→ Supplied material
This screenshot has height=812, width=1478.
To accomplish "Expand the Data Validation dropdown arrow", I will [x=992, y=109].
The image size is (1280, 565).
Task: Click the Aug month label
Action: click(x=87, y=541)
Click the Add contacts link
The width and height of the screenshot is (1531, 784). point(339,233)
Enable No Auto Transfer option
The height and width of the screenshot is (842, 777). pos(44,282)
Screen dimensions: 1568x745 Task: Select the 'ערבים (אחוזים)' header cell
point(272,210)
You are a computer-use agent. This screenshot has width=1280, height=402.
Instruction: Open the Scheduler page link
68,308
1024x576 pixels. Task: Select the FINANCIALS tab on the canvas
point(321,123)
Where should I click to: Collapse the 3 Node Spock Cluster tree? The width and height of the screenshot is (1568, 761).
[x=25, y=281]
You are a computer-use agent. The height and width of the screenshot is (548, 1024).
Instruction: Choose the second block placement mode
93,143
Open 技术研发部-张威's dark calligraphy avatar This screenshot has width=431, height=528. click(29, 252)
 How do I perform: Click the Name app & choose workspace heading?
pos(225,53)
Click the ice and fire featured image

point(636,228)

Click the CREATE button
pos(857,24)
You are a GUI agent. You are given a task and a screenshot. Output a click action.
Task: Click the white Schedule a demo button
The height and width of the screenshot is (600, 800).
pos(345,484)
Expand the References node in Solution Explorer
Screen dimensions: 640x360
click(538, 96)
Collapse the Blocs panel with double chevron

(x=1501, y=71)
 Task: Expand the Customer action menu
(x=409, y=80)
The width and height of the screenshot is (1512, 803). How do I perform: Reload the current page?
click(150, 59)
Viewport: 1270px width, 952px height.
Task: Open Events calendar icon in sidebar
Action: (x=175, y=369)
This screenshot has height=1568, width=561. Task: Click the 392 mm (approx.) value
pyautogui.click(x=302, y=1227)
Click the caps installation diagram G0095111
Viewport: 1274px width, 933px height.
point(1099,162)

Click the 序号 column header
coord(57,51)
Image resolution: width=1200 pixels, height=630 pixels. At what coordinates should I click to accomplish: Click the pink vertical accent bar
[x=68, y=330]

→ Your objective
Quote the records above verbatim, line for line.

→ Result below
This screenshot has height=812, width=1478.
To accomplish "Expand the Data Validation dropdown arrow", I will [x=992, y=109].
The image size is (1280, 565).
Task: Click the Aug month label
Action: click(x=87, y=541)
Click the Add contacts link
The width and height of the screenshot is (1531, 784). point(339,233)
Enable No Auto Transfer option
The height and width of the screenshot is (842, 777). pos(44,282)
Screen dimensions: 1568x745 Task: Select the 'ערבים (אחוזים)' header cell
point(272,210)
You are a computer-use agent. This screenshot has width=1280, height=402.
Instruction: Open the Scheduler page link
68,308
1024x576 pixels. Task: Select the FINANCIALS tab on the canvas
point(321,123)
Where should I click to: Collapse the 3 Node Spock Cluster tree? The width and height of the screenshot is (1568, 761).
[x=25, y=281]
You are a computer-use agent. The height and width of the screenshot is (548, 1024).
Instruction: Choose the second block placement mode
93,143
Open 技术研发部-张威's dark calligraphy avatar This screenshot has width=431, height=528. click(29, 252)
 How do I perform: Click the Name app & choose workspace heading?
pos(225,53)
Click the ice and fire featured image

point(636,228)

Click the CREATE button
pos(857,24)
You are a GUI agent. You are given a task and a screenshot. Output a click action.
Task: Click the white Schedule a demo button
The height and width of the screenshot is (600, 800).
pos(345,484)
Expand the References node in Solution Explorer
Screen dimensions: 640x360
click(538, 96)
Collapse the Blocs panel with double chevron

(x=1501, y=71)
 Task: Expand the Customer action menu
(x=409, y=80)
The width and height of the screenshot is (1512, 803). How do I perform: Reload the current page?
click(150, 59)
Viewport: 1270px width, 952px height.
Task: Open Events calendar icon in sidebar
Action: (x=175, y=369)
This screenshot has height=1568, width=561. Task: Click the 392 mm (approx.) value
pyautogui.click(x=302, y=1227)
Click the caps installation diagram G0095111
Viewport: 1274px width, 933px height.
point(1099,162)

Click the 序号 column header
coord(57,51)
Image resolution: width=1200 pixels, height=630 pixels. At what coordinates should I click to accomplish: Click the pink vertical accent bar
[x=68, y=330]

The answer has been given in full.